How To

    Rolling ’til the Snow Flies: A Primer on Roller Skiing

    Sue Weymss roller skis up the Mount Washington Auto Road in Pinkham Notch, N.H. Photo courtesy the Mount Washington Auto Road.

    Sue Weymss was the first person to roller ski up the windswept Mount Washington Auto Road, the highest peak in the Northeast at 6,288 feet.

    “That was a lot of fun,” says the 1984 cross-country skiing Olympian who competed in Sarajevo, Yugoslavia (now Bosnia and Herzegovina). “I just tried to keep a steady pace and ski with good technique.”

    Weymss wheeled through fog up the 7.6-mile long paved and dirt mountain road in 2011, but nowadays is more likely to be out on the rambling country roads in New Hampshire’s White Mountains waiting for the snow to fly before schussing the cross-country ski trails she loves.

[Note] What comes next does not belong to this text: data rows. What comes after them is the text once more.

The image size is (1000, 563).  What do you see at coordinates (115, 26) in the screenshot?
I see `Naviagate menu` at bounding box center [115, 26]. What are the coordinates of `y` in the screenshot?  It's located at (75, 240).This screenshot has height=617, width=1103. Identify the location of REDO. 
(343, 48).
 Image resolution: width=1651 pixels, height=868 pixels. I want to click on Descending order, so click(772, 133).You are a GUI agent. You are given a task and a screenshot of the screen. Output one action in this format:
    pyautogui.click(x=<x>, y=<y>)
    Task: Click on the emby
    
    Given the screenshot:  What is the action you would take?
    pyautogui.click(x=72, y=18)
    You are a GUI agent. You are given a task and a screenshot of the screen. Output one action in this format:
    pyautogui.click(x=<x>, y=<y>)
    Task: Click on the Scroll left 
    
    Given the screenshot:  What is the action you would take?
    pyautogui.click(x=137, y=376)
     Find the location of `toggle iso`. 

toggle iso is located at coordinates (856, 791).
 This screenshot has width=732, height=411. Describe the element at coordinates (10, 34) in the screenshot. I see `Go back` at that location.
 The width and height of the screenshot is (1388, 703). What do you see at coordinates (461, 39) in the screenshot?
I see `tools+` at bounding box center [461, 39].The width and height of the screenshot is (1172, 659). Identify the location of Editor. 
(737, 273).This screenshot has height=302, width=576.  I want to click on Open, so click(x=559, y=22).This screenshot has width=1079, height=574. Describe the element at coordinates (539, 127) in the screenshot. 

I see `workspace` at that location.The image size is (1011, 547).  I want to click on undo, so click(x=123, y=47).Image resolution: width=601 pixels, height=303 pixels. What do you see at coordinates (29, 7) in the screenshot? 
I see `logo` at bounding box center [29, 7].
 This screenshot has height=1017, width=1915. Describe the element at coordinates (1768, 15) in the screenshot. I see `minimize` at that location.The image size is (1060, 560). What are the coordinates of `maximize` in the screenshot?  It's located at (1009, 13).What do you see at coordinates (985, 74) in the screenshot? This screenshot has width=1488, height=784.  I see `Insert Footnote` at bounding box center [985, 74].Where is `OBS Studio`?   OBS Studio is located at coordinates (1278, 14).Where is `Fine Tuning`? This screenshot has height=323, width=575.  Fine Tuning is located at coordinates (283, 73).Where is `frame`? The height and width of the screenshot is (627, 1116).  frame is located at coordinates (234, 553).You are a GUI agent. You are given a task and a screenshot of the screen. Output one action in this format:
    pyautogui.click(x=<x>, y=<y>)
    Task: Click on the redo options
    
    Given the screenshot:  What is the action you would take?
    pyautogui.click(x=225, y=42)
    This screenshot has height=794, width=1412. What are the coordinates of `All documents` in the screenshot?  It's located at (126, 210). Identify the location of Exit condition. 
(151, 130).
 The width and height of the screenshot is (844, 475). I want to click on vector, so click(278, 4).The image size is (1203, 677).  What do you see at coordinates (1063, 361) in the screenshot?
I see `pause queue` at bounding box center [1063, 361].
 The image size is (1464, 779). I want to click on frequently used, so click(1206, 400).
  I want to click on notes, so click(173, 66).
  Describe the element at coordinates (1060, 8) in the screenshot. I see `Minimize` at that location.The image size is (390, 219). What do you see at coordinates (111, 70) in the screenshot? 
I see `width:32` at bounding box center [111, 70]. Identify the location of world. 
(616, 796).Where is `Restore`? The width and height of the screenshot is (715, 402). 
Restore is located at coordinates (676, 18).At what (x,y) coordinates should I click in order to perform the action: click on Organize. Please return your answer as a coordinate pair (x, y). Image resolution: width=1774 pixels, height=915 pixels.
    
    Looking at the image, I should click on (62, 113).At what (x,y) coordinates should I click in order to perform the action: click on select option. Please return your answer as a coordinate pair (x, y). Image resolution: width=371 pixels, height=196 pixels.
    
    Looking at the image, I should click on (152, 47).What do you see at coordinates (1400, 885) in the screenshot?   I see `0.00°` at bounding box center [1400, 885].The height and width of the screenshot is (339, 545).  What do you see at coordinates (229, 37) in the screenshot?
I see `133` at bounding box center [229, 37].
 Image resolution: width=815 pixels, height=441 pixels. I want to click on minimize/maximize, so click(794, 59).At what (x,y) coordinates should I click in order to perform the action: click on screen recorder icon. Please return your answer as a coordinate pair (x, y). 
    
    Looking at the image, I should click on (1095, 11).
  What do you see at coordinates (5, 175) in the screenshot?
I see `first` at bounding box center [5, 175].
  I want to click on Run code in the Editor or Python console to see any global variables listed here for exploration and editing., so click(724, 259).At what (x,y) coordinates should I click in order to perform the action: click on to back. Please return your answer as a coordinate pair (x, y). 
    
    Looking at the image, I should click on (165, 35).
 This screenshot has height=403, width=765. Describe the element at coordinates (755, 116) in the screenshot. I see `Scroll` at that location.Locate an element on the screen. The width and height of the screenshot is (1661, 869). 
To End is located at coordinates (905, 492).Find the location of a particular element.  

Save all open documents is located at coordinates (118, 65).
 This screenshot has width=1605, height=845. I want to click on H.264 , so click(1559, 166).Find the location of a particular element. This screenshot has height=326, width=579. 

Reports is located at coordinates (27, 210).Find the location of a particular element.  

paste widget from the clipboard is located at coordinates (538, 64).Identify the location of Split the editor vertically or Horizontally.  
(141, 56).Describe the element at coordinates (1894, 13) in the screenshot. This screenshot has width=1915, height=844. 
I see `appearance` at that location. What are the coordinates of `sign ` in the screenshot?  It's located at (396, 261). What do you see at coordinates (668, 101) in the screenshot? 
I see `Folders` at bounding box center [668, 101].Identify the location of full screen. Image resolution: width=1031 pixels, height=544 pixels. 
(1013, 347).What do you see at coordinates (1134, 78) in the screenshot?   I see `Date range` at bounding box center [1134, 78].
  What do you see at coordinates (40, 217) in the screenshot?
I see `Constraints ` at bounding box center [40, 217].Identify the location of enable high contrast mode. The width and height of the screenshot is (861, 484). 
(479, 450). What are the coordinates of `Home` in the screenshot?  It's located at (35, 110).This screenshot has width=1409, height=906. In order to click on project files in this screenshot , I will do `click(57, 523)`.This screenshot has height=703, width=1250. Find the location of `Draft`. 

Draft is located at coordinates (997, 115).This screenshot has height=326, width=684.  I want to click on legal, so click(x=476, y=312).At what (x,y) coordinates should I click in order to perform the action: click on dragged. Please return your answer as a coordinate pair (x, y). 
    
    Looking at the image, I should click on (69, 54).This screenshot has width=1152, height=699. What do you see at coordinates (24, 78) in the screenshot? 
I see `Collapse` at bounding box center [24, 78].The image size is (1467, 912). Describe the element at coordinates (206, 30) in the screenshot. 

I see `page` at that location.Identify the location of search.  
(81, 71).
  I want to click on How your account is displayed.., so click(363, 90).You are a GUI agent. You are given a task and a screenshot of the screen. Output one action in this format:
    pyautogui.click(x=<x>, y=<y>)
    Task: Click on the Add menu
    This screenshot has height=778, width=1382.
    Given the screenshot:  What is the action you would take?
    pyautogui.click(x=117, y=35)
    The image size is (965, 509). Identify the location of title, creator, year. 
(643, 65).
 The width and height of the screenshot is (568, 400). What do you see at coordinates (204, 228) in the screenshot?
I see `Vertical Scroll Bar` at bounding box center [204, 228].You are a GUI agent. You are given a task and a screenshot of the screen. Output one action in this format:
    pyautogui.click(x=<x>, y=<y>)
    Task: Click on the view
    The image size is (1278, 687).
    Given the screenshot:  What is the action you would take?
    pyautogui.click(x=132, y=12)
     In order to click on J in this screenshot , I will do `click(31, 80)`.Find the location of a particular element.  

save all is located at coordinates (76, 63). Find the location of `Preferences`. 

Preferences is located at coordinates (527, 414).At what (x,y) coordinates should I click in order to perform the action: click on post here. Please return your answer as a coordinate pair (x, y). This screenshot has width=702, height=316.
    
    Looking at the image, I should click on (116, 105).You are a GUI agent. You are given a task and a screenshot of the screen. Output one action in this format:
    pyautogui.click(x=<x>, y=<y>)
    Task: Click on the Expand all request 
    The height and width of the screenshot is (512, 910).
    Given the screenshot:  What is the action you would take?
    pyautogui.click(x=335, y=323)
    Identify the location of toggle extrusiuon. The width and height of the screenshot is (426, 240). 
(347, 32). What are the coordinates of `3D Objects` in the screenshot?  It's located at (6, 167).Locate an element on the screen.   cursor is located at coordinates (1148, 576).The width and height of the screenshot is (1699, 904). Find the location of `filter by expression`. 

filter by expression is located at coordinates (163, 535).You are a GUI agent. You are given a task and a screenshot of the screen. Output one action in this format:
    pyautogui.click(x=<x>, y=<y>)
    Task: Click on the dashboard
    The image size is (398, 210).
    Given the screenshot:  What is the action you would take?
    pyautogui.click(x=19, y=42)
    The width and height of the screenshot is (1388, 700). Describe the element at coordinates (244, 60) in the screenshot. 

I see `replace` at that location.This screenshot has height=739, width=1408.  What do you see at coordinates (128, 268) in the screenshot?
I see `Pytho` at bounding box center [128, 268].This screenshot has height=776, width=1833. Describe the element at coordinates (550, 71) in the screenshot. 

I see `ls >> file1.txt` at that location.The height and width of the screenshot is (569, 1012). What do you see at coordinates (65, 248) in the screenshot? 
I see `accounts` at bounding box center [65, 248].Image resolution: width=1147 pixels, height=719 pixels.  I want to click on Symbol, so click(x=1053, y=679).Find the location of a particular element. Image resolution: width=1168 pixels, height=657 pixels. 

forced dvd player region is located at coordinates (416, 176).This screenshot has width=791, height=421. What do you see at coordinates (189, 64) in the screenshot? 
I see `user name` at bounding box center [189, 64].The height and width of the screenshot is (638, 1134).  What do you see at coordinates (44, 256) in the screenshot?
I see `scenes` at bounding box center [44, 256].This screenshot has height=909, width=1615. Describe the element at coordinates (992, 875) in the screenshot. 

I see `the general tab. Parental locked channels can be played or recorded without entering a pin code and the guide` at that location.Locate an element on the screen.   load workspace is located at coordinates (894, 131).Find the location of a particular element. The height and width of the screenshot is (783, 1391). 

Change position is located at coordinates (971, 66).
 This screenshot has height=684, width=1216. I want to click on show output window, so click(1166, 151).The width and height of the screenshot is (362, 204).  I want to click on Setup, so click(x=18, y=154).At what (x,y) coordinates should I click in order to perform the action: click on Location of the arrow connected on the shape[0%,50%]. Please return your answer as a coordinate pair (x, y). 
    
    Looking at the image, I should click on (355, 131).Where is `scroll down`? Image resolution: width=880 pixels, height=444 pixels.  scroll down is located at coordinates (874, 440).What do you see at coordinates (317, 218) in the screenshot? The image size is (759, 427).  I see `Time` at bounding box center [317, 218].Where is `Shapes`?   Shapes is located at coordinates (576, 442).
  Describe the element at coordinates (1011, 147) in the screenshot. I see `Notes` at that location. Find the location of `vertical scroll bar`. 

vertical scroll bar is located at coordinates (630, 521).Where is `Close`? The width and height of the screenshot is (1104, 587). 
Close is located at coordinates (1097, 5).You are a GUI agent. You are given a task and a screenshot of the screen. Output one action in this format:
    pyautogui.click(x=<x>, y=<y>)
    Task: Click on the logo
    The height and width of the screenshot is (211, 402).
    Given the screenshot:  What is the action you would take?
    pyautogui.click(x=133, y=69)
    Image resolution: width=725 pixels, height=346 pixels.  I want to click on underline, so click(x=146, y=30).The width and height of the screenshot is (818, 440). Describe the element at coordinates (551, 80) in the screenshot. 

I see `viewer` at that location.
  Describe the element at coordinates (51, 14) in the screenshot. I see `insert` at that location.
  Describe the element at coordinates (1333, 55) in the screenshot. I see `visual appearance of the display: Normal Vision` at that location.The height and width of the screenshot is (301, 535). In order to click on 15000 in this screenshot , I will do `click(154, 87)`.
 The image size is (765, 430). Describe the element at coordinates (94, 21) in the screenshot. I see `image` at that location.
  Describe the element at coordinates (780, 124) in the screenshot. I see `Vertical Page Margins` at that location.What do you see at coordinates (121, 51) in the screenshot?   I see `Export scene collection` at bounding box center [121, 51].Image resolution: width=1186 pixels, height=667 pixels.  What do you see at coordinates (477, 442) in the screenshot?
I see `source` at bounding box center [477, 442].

    Roller skiers are something of an unusual sight on a country road or paved multi-use path, zipping along with poles in hands and wheels underfoot. The motion closely mimics on-snow skiing affording serious skiers dry-land training on rolling hills before winter comes and they can return to the snowy trails on their skinny skis.

    Just as Nordic skiers choose between classic and skating technique, so do roller skiers with skis made specifically for either the striding (classic) or skating motion. Think super-sized inline skates.

    Classic skis are ratcheted to simulate the kick motion while skating skis  tend to go faster and are non-ratcheted.

    Some roller skis have brakes, while many don’t so skiers must stop like they do on snow–from a snow plow position.

    There are also rugged roller skis for tough off-road terrain.

    Basically, the skis have two narrow wheels one in front of the other and are affixed with bindings that can hold cross-country ski boots. Poles tend to have a sharp carbide point instead of baskets like in winter.

    Though highly competitive cross-country skiers may start roller skiing in spring, many school and club programs tend to get racers on roller skis this time of year, often holding roller ski races as well.

    “The technical motions and physical demands are very close to real skiing,” e-mailed Doug Armstrong, a North Conway, N.H. Masters level Nordic racer and roller skier. “With just a few weeks of preseason roller skiing, the transition to on-snow skiing becomes much easier.”

    The sixty-something Armstrong is president of the Mount Washington Nordic Club and helps coach local cross-country skiing students. A former high school coach and educator, he says roller skiing helps teach basic technique, improves balance and builds strength.

    “If it doesn’t snow until January, they will still be learning how to ski from October through December,” he explained.

    For Weymss, ski school director at a ski touring center at the base of  Mount Washington in Pinkham Notch, New Hampshire called Great Glen Trails, roller skiing comprised about half of her training while competing on the U.S. Ski Team.

    “Cross-country skiing works the upper and lower body at the same time,” she says. “So does roller skiing.”

    Just as with road bicycling, there are some safety suggestions while roller skiing. Weymss advises wearing a helmet and brightly colored clothing. Neophytes should consider bicycle gloves in case they fall. Knee and elbow pads help. Some skiers use eye-glass mirrors to see behind them.

    “Roller skiers really need to know the road ahead of them,” she says. “It is hard to stop and turn quickly. You need to be extra vigilant with traffic on the road.”

    What’s a good road?

    “Just like bikers we are always looking for smooth pavement, variable terrain without too steep a downhill and roads without too much of a side pitch,” commented Armstrong.

    Even with snow, roller skiers can be out.

    “For poor snow conditions during ski season, skiers will get the roller skis out if the roads aren’t too sandy,” he explained. “Skiers in the banana belt may use the rollers all winter and get their on-snow fix on weekend trips north.”

    Though roller skiing provides that swift gliding sensation often found on snow, it’s likely best to try only after first having a solid command of the basic skills learned on snow.

    “I’d rather see someone start out on snow rather than pavement,” says Weymss. “The falls hurt less.”